Config (unchanged): ask=14, bid=10, drift=0.65, skew_cap=10, size=10 Result: - 5 fills | 2 buy / 3 sell | VW spread +0.69 bps | 0 toxicity - Drift peak: +2.9% — cap never engaged (third consecutive session without cap engagement) - Anchor: pending terminal summary (behavioral evidence: neutral/mildly positive — no conversion collapse) - BUY conversion: 11 near-touch / 2 fills = 18% | SELL: 56 near-touch / 3 fills = 5.3% - Session min dist to ask: 1.5 bps — queue position confirmed as binding (market within 1.5 bps, other sellers in front) - Lower VW vs prior session: microstructure variation (fewer fills, missed sell opportunities), not config failure - Verdict: PASS (calm regime stability). Sell conversion band now characterized: 5–18%, queue-sensitive.

Skew cap status: Three sessions post-fix, zero cap engagement. Waiting for drift ≥10%.
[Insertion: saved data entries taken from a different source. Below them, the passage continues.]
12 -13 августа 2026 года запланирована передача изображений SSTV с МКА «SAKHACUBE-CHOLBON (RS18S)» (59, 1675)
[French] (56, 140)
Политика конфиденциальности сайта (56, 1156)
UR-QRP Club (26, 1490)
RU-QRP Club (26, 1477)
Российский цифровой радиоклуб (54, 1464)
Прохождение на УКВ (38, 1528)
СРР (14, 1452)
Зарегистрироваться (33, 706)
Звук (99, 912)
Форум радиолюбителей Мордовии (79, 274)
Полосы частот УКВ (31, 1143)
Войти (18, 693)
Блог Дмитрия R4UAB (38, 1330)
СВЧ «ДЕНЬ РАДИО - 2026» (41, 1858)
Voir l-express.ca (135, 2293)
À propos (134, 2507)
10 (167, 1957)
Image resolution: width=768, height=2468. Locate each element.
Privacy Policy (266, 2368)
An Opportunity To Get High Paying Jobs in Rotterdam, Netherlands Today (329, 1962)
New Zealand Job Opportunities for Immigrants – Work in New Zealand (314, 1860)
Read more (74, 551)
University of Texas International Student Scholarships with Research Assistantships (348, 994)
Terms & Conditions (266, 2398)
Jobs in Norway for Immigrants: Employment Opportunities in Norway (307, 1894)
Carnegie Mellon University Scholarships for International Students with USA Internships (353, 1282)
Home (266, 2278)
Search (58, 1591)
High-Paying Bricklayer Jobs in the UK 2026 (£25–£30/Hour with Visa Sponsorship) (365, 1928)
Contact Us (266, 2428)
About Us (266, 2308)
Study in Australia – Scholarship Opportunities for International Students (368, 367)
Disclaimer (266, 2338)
Phase 5C.9 — Anchor-dominated regime session (Apr 15, ongoing)¶

Config (unchanged): ask=14, bid=10, drift=0.65, skew_cap=10, size=10 Anchor regime: POSITIVE-DOMINATED — mean +9.58 bps, median +10.00 bps (88% capped) Effective positioning vs CLOB mid:

effective_buy  ≈ bid_adjusted (13.3) − anchor (9.58) = 3.7 bps  ← near-queue
effective_sell ≈ ask_adjusted (10.7) + anchor (9.58) = 20.3 bps ← defensive

Mid-session metrics (24 min): - 9 fills | 5B/4S | VW +3.71 bps | 0 toxicity - Buy conversion: 38.5% (5/13) — near-queue participation explains high rate - Sell conversion: 26.7% (4/15) - Opportunity imbalance: 46% BUY / 54% SELL — balanced - Placement: on target (BUY 0.0 bps delta, SELL -1.0 bps) - Drift: +3.3%, cap not engaged

Classification (Atlas framework): Anchor-dominated regime. Anchor was the primary pricing driver, not skew. Strong results are real (VW is accurate) but edge source is anchor-driven buy proximity, not config optimality. Case 2 — favorable anchor bias. Do not over-credit config.

Open questions this session will NOT answer: Neutral anchor test, drift ≥10% cap engagement.

Phase 6A — Atlas Session 29 Decision (Apr 16)¶

Decision: Run Session 29 unchanged. No parameter adjustments. Rationale (Atlas): Changing threshold to force more suppression activity would not increase probability of stress regime — market generates regimes, the filter does not. A threshold change now would break comparability across Sessions 26/27/28 and convert the test from "does Phase 6A fix the known failure mode?" to "does a different system behave differently?" — that's Phase 6B, not now.

Key principle stated: Momentum filter ≠ regime generator. We are waiting for inventory drift + market path → cross ±10%. That comes from volatility, directional moves, and time — not from parameter tweaks.

Low-frequency validation phase: Patience > optimization. If drift never crosses ±10% across multiple sessions, that becomes a separate and interesting observation ("system may naturally avoid extreme drift"). But we are not there yet.

Session 29 plan: Same config, 2 hours, same template, same evaluation criteria. Single focus: did abs(drift) ≥ 10%?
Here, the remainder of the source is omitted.